Может быть, боги в своей роли утешителей и наставников произошли от чудиков путем «психологического педоморфоза»? Педоморфоз — это сохранение у взрослой особи детских свойств. У китайских мопсов — педоморфные морды: взрослые особи похожи на щенят. В эволюции этот процесс хорошо известен; широко признается его важность при появлении таких присущих современному человеку признаков, как выступающий лоб и короткие челюсти. Эволюционисты сравнивают людей с детенышами обезьян; бесспорно, молодые особи шимпанзе и горилл гораздо больше похожи на людей, чем взрослые обезьяны.
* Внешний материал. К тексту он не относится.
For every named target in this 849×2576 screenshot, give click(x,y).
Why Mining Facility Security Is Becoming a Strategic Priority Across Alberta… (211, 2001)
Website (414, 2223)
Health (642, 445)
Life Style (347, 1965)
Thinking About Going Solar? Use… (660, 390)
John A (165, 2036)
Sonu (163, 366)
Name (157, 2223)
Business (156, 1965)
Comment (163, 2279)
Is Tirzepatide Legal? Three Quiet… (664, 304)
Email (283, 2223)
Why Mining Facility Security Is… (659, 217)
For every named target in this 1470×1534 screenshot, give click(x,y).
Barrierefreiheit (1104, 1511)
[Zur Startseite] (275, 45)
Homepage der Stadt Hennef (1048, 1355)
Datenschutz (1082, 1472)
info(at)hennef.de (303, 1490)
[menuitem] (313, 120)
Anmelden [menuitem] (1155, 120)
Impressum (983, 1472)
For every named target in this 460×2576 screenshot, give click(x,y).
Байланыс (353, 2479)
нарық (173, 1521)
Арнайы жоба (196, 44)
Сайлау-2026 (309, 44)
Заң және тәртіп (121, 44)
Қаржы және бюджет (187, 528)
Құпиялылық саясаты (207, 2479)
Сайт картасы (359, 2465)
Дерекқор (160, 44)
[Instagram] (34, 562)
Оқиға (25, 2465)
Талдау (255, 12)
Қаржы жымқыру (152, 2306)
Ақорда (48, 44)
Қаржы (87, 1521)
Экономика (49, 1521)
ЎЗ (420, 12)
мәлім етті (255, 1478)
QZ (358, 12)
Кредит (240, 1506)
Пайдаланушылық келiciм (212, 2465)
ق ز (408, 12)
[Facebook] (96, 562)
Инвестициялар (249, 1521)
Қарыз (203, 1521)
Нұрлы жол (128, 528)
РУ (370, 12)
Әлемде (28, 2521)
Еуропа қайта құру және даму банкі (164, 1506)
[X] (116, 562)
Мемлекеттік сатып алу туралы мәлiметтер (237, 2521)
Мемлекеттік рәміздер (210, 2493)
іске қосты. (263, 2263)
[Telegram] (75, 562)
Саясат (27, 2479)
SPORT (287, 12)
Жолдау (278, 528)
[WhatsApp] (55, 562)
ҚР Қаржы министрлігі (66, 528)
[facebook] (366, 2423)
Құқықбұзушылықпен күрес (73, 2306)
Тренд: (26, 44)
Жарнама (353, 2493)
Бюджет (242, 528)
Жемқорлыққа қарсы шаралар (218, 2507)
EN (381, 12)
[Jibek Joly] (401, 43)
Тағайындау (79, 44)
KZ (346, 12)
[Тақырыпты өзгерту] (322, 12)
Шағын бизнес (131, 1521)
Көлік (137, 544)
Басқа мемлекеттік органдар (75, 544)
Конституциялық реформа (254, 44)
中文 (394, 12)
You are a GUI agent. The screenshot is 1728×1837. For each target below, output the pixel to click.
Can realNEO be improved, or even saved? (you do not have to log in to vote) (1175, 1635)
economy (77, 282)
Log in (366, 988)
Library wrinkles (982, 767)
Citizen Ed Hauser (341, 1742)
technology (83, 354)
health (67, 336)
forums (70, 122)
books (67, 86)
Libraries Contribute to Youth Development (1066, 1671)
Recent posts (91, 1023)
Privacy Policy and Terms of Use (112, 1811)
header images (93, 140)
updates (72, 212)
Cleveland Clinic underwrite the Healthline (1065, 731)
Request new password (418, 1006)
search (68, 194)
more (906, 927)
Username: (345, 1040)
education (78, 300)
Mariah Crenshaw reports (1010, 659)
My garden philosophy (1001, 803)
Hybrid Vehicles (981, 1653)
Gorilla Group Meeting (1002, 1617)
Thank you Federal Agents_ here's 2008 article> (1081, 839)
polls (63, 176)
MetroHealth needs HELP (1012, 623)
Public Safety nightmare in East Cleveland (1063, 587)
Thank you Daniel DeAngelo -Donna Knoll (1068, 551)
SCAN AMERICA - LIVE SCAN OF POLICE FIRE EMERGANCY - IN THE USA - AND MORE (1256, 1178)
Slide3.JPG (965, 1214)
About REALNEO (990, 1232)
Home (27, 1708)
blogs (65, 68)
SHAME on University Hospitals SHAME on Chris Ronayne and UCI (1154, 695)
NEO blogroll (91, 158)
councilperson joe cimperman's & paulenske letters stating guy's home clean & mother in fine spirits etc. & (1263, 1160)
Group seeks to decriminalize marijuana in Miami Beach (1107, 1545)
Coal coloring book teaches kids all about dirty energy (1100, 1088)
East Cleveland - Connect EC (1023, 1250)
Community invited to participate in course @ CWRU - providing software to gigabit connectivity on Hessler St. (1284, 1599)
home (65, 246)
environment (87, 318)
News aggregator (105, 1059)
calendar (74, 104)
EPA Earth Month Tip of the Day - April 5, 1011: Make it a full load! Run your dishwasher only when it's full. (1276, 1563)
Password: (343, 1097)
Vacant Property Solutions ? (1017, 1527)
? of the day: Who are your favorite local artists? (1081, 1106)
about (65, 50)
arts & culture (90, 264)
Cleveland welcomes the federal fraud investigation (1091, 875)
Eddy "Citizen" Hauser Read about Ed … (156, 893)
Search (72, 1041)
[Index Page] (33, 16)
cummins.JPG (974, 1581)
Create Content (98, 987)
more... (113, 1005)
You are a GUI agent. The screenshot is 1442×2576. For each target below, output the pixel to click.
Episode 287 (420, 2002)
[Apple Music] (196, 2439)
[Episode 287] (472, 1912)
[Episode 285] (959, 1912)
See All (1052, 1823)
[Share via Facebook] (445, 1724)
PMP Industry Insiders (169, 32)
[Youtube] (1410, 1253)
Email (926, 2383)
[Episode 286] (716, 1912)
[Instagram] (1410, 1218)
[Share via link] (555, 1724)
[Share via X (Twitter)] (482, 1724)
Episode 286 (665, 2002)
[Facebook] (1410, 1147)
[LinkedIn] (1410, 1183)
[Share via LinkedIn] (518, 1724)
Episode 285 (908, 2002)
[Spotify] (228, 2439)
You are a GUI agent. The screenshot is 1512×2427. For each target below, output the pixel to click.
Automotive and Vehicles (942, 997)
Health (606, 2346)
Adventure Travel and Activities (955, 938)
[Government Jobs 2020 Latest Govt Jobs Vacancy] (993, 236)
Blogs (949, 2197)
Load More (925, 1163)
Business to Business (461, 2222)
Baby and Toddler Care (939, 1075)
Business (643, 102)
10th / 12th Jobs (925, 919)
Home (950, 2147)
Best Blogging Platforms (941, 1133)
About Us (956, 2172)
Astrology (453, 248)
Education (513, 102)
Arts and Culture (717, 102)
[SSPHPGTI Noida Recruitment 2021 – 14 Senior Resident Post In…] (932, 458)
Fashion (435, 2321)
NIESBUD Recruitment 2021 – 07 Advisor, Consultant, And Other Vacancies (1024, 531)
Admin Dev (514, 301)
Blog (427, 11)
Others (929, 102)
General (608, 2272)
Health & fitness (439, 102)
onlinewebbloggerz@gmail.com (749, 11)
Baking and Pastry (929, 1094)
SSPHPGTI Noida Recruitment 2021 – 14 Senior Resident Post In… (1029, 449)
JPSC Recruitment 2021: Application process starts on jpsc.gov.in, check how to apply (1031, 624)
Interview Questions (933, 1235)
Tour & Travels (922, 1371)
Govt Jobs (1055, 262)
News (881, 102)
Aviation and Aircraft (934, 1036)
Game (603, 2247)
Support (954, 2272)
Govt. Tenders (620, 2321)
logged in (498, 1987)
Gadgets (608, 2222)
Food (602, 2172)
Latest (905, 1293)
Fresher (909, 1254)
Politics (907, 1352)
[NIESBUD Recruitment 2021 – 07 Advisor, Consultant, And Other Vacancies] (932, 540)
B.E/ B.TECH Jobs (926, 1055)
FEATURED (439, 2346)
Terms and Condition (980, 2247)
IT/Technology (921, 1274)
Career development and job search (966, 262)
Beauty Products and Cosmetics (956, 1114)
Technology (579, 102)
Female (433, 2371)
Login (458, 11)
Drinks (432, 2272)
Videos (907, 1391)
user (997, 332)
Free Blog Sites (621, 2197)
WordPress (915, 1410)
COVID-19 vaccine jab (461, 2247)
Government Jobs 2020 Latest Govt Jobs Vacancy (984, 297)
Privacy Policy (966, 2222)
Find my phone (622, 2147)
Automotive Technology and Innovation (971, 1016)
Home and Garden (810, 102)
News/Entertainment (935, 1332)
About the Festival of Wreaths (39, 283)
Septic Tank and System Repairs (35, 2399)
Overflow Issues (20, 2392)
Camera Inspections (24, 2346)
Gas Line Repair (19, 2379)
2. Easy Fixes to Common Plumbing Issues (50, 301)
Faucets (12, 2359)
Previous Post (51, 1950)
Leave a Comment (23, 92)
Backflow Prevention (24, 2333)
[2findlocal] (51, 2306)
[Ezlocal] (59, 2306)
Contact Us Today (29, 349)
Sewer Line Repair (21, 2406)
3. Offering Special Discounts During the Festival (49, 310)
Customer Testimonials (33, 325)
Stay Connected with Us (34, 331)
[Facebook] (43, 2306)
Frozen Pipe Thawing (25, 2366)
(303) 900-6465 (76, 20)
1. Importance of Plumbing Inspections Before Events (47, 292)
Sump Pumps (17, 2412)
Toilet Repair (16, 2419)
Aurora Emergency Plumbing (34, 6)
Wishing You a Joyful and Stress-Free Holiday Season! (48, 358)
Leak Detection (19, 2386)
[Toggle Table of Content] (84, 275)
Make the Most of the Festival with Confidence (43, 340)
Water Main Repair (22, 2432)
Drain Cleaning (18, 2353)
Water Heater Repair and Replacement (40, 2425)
Не может ли оказаться, что религии развились путем постепенного, растянутого на многие поколения отодвигания момента расставания детей со своими чудиками — подобно тому как в ходе эволюции у нас замедлились уплощение лба и рост нижней челюсти?
Полагаю, что для полноты картины нужно рассмотреть и обратную возможность. Может быть, не боги произошли от древних чудиков, а чудики являются потомками древних богов? Мне это кажется менее вероятным. Я стал думать об этом во время чтения книги американского психолога Джулиана Джейнса «Происхождение сознания при разрушении двухкамерного рассудка» — произведения, содержание которого по своей странности не уступает названию. Подобные книги, как правило, или полностью бредовы, или абсолютно гениальны, среднего не дано. Возможно — первое, но пока не могу сказать наверняка.
Мыслительный процесс многих людей имеет форму диалога между «собой и другим, находящимся в голове собеседником», пишет Джейнс. Сейчас мы понимаем, что оба «голоса» принадлежат нам самим, а тех, кто с этим не согласен, считают сумасшедшими. В какой-то момент такое случилось с Ивлином Во. Он всегда отличался прямолинейностью и при встрече с одним из друзей заметил: «Давненько тебя не видел; правда, я мало с кем встречался в последнее время, потому что, понимаешь ли, сошел с ума». Оправившись, он сел за роман «Испытание Гилберта Пинфолда», в котором описал свои галлюцинации и разговаривавшие с ним голоса.
Джейнс полагает, что приблизительно до 1000 года до нашей эры большинство людей вообще не догадывались, что второй голос — «голос Гилберта Пинфолда» — принадлежит им самим. Они считали его голосом бога: скажем, Аполлона, или Астарты, или Яхве, или, чаще, какого-нибудь домашнего божества, дающего им советы или приказания. Джейнс даже установил положение «божественных голосов» в полушарии мозга, противоположном управляющему обычной речью. Согласно Джейнсу, «разрушение двухкамерного рассудка» было важнейшим историческим событием. Именно тогда людей осенило, что голоса, казавшиеся им внешними, на самом деле являются внутренними. Джейнс, кроме того, утверждает, что это событие стало отправной точкой в становлении человеческого сознания.